A decisão, divulgada nesta sexta-feira (3), confirma a continuidade do regime domiciliar humanitário, inicialmente concedido por razões de saúde. Segundo o entendimento do ministro, as condições que justificaram a medida seguem presentes, incluindo a necessidade de acompanhamento médico contínuo.
Moraes avaliou ainda que, durante o período em que esteve em prisão domiciliar, não houve registros de descumprimento grave das medidas cautelares impostas, o que reforçou a manutenção do regime atual. A Procuradoria-Geral da República também se manifestou contra a revogação da medida.
A defesa do ex-presidente havia solicitado a prorrogação ou flexibilização das restrições, alegando questões clínicas e a necessidade de continuidade do tratamento fora do ambiente prisional. O pedido, no entanto, foi parcialmente rejeitado, prevalecendo o entendimento de que a prisão domiciliar deve ser mantida nas condições já estabelecidas.

Bolsonaro cumpre medidas cautelares desde decisões anteriores do STF relacionadas a investigações em curso e ao processo que resultou em sua condenação.

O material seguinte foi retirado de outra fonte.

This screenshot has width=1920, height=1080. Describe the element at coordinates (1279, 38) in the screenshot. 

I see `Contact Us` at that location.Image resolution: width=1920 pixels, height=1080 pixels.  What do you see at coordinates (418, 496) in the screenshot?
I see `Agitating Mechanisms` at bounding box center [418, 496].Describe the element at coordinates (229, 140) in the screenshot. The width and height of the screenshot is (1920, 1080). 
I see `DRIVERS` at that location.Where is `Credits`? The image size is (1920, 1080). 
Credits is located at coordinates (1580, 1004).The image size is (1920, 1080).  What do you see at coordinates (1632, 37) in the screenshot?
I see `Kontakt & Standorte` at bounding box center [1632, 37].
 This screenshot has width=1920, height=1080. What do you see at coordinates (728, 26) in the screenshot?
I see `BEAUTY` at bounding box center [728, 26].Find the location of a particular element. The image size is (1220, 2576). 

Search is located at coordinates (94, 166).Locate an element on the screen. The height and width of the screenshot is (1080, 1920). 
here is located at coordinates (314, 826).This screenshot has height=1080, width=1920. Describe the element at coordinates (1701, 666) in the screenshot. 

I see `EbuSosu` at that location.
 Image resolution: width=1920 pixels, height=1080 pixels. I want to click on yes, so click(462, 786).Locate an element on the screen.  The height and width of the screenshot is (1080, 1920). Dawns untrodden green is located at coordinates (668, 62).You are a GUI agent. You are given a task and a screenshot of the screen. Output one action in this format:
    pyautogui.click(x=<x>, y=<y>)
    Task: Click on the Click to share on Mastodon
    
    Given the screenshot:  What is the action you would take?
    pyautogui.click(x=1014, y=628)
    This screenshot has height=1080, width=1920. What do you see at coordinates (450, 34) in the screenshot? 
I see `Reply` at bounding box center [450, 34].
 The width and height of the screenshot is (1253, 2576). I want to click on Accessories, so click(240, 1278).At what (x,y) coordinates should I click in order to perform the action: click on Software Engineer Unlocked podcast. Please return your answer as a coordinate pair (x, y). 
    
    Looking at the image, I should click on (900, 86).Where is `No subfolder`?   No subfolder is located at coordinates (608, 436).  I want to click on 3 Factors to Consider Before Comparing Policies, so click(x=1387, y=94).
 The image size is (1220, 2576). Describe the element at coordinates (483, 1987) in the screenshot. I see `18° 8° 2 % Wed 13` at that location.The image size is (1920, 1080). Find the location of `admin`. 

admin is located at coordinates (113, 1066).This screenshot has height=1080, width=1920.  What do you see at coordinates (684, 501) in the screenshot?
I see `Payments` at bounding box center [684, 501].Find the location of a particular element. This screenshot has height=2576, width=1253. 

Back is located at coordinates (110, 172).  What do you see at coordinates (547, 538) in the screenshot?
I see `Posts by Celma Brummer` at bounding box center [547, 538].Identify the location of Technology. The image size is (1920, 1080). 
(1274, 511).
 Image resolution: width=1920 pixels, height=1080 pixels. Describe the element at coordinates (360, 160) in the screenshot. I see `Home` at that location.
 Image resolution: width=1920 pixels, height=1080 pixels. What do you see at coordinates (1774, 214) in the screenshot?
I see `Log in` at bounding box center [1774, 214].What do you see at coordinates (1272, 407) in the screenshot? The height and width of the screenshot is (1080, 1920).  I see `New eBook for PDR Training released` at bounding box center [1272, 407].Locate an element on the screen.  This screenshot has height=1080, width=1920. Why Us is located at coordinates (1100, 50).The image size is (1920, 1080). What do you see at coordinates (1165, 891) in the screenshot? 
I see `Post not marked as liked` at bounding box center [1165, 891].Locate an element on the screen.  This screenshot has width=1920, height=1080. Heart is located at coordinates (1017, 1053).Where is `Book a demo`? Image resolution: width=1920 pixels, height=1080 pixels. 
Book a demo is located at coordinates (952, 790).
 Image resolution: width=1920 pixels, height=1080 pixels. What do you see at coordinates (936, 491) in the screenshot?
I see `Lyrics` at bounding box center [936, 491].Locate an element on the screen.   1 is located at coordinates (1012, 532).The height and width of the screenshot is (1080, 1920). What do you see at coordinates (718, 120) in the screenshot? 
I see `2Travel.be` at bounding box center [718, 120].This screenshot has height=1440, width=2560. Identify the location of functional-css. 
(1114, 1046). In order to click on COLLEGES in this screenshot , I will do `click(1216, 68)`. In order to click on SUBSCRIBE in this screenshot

A decisão mantém o cenário jurídico em aberto, já que novos recursos e reavaliações podem ocorrer conforme a evolução do quadro clínico e das investigações.
Segundo informações divulgadas nesta quinta-feira (3), Moraes determinou a apreensão de todas as armas registradas em nome de Bolsonaro, incluindo um total de cerca de 11 armamentos, além da revogação do registro de CAC (Colecionador, Atirador e Caçador) e do cancelamento do porte de arma do ex-presidente.
Além disso, ele também estabeleceu um prazo de 48 horas para que as armas sejam entregues à Polícia Federal, dentro das medidas ligadas ao cumprimento da prisão domiciliar e às investigações em andamento.
A decisão ocorre no contexto de apurações sobre a apreensão de uma pistola ligada ao caso, que teria sido encontrada com um segurança de Bolsonaro durante uma blitz em Brasília. Moraes tem solicitado esclarecimentos da Procuradoria-Geral da República e da defesa do ex-presidente sobre a origem, posse e circulação dessas armas.
Na prática, as medidas reforçam o entendimento do ministro de que o controle das armas associadas ao ex-presidente deve ser centralizado pela Polícia Federal enquanto o caso segue sob investigação.